Santa Maria Capua Vetere (Ce) – E’ ancora alta la tensione al carcere di Santa Maria Capua Vetere dopo i fatti avvenuti ieri, quando sono stati eseguiti dai carabinieri 57 decreti di perquisizione emessi dalla Procura a carico di altrettanti agenti penitenziari indagati, per i reati di tortura e abuso di potere, in relazione ai presunti pestaggi di detenuti avvenuti il 6 aprile scorso, in piena fase di lockdown.
Oggi al carcere arriva il vice-capo del Dap Roberto Tartaglia per provare a rasserenare gli animi e portare la vicinanza dell’amministrazione penitenziaria, ma la rabbia tra gli agenti, che si sentono “vittime”, è ancora tanta, sia per l’indagine in sé che contempla il reato di tortura, che per le modalità di realizzazione dell’operazione di polizia giudiziaria, con agenti fermati dai carabinieri fuori al carcere per essere identificati, e ciò di fronte ai familiari dei detenuti, che hanno filmato le scene con spirito di rivalsa, avendo essi stessi denunciato i presunti pestaggi del sei aprile scorso.
Molti detenuti hanno poi festeggiato ieri sia in cella, mentre era ancora in corso l’operazione coordinata dalla Procura di Santa Maria Capua Vetere, alla presenza del Procuratore Aggiunto Alessandro Milita, che attraverso fuochi d’artificio sparati in serata dai familiari all’esterno, facendo aumentare il senso di abbandono dello Stato nei poliziotti penitenziari.
Angelo Bruno, in servizio al carcere di Santa Maria Capua Vetere dal lontano 1996, è tra i 57 indagati, e ieri, con un gesto eclatante, è salito sul tetto di un padiglione del carcere urlando tutta la sua rabbia, e solo la pazienza dell’Aggiunto Milita, lo ha convinto a scendere.
Ieri diceva quasi disperato: “io ho regole da far rispettare e i detenuti le devono rispettare. Ma si è perso pure questo. Io non rappresento più la legalità“. Oggi è ancora scosso. “Non riesco a credere di essere stato indagato per tortura, è una cosa assurda, che mi fa molto male, anche perché non mi appartiene. La sera del 6 aprile – racconta Bruno – volevamo solo ristabilire la legalità, dopo che qualche giorno prima i detenuti ci avevano gettato addosso anche olio bollente, ferendo decine di colleghi; tra i 40 e i 50 poliziotti si sono fatti refertare.
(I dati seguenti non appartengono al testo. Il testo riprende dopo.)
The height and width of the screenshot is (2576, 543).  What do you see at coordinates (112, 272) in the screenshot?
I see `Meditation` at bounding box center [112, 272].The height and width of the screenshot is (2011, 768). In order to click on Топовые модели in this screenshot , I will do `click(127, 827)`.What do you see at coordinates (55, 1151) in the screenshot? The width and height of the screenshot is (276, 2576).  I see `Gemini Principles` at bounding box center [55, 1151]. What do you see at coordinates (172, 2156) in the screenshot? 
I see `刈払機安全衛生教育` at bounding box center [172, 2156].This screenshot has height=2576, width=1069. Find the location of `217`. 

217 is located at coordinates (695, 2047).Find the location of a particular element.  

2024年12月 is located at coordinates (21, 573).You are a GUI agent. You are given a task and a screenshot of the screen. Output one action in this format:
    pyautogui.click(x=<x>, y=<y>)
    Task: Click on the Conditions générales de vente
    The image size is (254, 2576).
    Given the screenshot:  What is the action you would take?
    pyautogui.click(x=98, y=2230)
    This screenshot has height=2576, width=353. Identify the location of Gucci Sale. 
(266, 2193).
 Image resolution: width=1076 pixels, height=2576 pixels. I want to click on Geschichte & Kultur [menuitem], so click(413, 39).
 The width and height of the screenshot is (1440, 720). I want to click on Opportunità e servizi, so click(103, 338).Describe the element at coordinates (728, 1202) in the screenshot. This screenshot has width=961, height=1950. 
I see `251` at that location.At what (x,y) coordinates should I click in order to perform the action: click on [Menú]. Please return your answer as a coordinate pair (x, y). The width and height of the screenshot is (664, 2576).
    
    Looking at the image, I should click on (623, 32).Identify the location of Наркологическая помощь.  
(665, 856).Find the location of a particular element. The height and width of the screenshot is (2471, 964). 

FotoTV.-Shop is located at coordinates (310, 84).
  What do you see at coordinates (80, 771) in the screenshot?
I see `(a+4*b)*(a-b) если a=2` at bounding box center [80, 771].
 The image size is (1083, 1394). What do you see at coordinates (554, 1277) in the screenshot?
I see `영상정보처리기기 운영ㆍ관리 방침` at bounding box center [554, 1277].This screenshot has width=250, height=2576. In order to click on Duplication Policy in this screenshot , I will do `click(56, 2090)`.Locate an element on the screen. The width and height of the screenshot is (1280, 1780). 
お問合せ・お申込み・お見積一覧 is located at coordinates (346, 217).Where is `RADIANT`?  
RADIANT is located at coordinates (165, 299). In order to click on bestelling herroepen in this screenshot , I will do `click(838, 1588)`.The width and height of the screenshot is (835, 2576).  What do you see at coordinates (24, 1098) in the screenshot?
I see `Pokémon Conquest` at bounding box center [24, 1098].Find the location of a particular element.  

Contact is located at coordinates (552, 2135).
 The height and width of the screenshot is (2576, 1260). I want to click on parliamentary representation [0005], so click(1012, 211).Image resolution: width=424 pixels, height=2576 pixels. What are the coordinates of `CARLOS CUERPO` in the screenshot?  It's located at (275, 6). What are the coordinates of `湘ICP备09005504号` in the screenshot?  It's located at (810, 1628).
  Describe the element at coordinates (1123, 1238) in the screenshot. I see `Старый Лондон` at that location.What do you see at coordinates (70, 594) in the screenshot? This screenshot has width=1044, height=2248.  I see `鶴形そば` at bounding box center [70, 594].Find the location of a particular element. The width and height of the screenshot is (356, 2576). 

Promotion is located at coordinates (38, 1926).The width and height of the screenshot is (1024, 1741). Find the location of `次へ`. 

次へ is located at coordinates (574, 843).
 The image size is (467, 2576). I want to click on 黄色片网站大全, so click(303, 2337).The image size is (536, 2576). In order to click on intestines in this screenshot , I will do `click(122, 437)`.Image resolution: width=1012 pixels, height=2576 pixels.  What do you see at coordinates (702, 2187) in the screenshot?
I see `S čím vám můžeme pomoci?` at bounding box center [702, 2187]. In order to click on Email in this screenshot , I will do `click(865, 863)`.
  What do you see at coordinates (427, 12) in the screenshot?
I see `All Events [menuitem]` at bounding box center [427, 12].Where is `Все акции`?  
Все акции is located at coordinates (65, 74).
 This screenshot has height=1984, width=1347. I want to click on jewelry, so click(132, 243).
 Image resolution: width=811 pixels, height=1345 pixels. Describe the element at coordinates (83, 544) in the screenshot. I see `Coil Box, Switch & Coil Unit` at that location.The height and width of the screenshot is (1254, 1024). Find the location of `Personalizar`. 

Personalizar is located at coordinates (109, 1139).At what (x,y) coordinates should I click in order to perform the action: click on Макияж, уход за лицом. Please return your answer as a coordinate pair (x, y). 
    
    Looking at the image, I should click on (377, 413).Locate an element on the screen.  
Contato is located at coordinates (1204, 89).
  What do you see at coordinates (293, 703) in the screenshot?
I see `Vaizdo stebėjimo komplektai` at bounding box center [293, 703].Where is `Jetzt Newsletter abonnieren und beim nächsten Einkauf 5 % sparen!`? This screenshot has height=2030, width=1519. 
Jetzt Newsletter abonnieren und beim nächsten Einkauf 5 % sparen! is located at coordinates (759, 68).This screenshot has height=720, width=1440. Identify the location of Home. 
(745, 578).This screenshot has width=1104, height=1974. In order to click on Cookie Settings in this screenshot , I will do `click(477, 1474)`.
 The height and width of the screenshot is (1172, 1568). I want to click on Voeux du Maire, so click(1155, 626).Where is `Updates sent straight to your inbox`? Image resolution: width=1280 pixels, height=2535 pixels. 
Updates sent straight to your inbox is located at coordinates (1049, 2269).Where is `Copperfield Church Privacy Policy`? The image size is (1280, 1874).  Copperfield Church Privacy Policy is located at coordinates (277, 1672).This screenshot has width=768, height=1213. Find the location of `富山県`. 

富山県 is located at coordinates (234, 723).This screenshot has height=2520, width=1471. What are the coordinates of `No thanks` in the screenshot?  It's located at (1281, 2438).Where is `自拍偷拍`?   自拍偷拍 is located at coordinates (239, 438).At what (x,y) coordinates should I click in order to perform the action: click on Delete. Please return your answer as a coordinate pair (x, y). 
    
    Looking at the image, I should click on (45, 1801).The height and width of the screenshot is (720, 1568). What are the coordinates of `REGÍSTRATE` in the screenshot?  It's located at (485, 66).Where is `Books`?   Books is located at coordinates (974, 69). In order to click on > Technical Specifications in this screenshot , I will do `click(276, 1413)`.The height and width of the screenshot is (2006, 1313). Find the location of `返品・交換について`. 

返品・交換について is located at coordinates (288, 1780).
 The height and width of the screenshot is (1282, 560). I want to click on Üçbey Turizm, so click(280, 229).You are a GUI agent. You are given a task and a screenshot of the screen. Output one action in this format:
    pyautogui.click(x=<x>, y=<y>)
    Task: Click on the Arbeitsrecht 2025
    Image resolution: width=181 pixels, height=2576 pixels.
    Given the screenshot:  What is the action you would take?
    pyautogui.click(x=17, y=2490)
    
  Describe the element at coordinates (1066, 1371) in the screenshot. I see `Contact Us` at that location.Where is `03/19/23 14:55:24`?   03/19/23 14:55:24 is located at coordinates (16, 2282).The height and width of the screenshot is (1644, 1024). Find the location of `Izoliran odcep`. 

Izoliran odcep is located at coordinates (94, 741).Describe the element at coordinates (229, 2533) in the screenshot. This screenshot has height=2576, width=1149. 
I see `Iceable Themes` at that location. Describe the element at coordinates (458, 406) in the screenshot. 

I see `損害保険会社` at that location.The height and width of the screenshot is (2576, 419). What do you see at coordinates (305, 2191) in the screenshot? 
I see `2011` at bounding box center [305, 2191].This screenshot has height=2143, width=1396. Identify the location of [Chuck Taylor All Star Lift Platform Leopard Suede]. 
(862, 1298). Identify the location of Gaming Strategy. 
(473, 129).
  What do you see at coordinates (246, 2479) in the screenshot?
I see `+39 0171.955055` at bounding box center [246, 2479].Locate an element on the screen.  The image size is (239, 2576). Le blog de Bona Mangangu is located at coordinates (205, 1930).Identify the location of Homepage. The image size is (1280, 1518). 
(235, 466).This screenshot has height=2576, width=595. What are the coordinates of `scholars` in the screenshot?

Ed invece sembra che ora siamo noi gli aguzzini, che ogni giorno dobbiamo lavorare in situazione di grave precarietà, sotto organico, e in una struttura che ospita centinaia di detenuti in più rispetto alla capienza. Sono davvero stanco”.
Anche oggi un detenuto extracomunitario si è barricato nella sua cella con un coltello; scene di ordinaria amministrazione in un carcere che non ha ancora l’allaccio alla rete idrica, e in cui ogni estate l’acqua si prende dai pozzi, con rischi per la salute sia delle guardie che dei detenuti. Ma la carenza idrica è un argomento di cui si tornerà a parlare a breve; per ora sono i fatti di ieri a tenere banco, collegati alla maxiperquisizione del 6 aprile scorso, quando circa 300 agenti della penitenziaria, con rinforzi da Napoli, entrarono nelle celle sequestrando spranghe ottenute dalle brandine, altre armi improprie; i detenuti lamentarono di essere stati picchiati, partirono le denunce del garante e dei familiari, con degli audio delle presunte violenze consegnati alla tv. Ma dai verbali redatti in carcere di quei giorni, spunta anche l’ipotesi che qualche detenuto possa essersi ferito apposta, con l’aiuto di un altri reclusi, per alimentare la polemica e lo scontro.